Unnamed: 0_level_0,contains_fruity,contains_balanced,contains_robust,evaluation_score_bow,evaluation_score_vec
product_name,Unnamed: 1_level_1,Unnamed: 2_level_1,Unnamed: 3_level_1,Unnamed: 4_level_1,Unnamed: 5_level_1
Cable Car Kriek,0.28,0.12,0.04,0.954275,1.588765
Flora Plum,0.2,0.16,0.0,0.91283,1.570609
Zenne Y Frontera,0.2,0.28,0.0,0.916775,1.556543


If we use word vectors for the cosine similarity calculation, we see that our top product (Cable Car Kriek) stays the same however, the other two products change. Flora Plum and Zenne Y Frontera are now second and third place respectively. Overall, as shown in the two comparison tables above, the proportion of each product's reviews mentioning the attribute is higher when we use word vectors to calculate cosine similarity.

# Task G

In [402]:
# calculate the average user ratings for each product
df_g1 = df_g.groupby(['product_name'])['user_rating'].mean()
df_g1 = pd.DataFrame(df_g1)

# extract the top 3 products
df_g1.sort_values(by='user_rating', ascending=False)[0:3]

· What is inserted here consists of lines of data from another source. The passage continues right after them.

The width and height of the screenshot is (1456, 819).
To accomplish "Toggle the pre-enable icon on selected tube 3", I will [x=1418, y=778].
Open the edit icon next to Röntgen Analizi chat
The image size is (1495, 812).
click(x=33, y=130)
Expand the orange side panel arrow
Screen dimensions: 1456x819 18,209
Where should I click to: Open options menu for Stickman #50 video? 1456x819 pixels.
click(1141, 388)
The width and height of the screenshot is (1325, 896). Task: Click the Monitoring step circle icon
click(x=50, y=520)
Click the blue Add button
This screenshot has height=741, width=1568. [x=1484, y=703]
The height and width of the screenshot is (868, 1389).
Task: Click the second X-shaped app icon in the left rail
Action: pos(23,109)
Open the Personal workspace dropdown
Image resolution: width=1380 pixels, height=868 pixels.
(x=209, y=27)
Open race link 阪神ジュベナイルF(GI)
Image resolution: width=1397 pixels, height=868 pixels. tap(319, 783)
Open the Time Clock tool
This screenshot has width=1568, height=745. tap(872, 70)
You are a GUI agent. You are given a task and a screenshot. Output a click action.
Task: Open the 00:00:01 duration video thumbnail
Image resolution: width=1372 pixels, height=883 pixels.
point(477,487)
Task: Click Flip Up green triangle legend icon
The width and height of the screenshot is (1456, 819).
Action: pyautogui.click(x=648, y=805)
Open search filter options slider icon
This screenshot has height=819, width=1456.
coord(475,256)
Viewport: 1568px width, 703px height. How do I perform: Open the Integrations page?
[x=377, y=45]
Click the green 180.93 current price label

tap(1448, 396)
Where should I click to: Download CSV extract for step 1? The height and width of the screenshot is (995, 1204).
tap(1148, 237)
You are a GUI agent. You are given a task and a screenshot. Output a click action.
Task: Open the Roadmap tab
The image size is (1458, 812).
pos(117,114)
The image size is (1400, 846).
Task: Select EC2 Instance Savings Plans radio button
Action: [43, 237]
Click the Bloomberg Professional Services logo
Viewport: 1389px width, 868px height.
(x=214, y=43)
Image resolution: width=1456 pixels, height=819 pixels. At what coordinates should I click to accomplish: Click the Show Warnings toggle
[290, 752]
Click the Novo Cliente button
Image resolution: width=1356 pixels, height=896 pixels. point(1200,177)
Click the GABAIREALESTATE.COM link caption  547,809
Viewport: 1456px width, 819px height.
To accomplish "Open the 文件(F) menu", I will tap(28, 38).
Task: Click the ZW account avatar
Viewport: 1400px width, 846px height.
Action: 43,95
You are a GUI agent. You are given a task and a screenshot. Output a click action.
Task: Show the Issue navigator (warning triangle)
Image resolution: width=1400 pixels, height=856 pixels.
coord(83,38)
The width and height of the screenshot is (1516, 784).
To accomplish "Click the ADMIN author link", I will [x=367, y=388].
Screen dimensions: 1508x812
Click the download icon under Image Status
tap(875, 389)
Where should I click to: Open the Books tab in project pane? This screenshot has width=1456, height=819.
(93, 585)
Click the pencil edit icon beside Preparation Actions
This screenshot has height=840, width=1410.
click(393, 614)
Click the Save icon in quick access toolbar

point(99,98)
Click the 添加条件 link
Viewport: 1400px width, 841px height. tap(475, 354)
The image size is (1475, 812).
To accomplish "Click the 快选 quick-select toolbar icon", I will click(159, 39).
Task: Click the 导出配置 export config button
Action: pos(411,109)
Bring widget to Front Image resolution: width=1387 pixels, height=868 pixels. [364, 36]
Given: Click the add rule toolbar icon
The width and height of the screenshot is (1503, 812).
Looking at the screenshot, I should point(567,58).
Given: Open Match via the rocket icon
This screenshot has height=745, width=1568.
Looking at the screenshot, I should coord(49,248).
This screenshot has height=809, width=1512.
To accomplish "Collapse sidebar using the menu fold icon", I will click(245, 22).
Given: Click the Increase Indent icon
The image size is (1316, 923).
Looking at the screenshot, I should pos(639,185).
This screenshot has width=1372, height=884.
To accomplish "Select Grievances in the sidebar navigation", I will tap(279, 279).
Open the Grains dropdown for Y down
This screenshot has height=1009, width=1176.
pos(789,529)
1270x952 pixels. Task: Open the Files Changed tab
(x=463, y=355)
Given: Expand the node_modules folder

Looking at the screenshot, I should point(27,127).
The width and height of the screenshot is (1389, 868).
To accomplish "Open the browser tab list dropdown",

Unnamed: 0_level_0,user_rating
product_name,Unnamed: 1_level_1
Chemtrailmix,4.7716
Vanilla Bean Assassin,4.74625
Blessed,4.7428


In [403]:
# extract the similarity scores, sentiment scores, evaluation scores, and proportions for the top 3
comp_df = comparison_df.loc[['Chemtrailmix', 'Vanilla Bean Assassin', 'Blessed']]
comp_df = comp_df.drop(['similarity_score_vec','sentiment_score_vec', 'evaluation_score_vec'], axis=1)
comp_df

Unnamed: 0_level_0,similarity_score_bow,sentiment_score_bow,contains_fruity,contains_balanced,contains_robust,evaluation_score_bow
product_name,Unnamed: 1_level_1,Unnamed: 2_level_1,Unnamed: 3_level_1,Unnamed: 4_level_1,Unnamed: 5_level_1,Unnamed: 6_level_1
Chemtrailmix,0.019334,0.791708,0.0,0.2,0.0,0.811042
Vanilla Bean Assassin,0.006481,0.812306,0.0,0.0625,0.0,0.818787
Blessed,0.016703,0.739048,0.0,0.2,0.0,0.755751


If we ignored the similarity and feature sentiment scores and simply chose the 3 products based on average user ratings, we got a completely different combination of products: 'Chemtrailmix', 'Vanilla Bean Assassin', and 'Blessed'. Using the similarity scores calculated with bag-of-words, these products will not meet the requirements of the user looking for recommendations. Although the sentiment scores are high, the similarity scores of the three products against the selected attributes are very low. This could mean that there are positive reviews on the three products based on other attributes. As shown in the table, the proportions of each of the attributes in the three products are very low. There are no mentions for each of the products about the 'Fruity' and 'Robust' attributes. Therefore, this set of recommendations will not satisfy the customer's needs.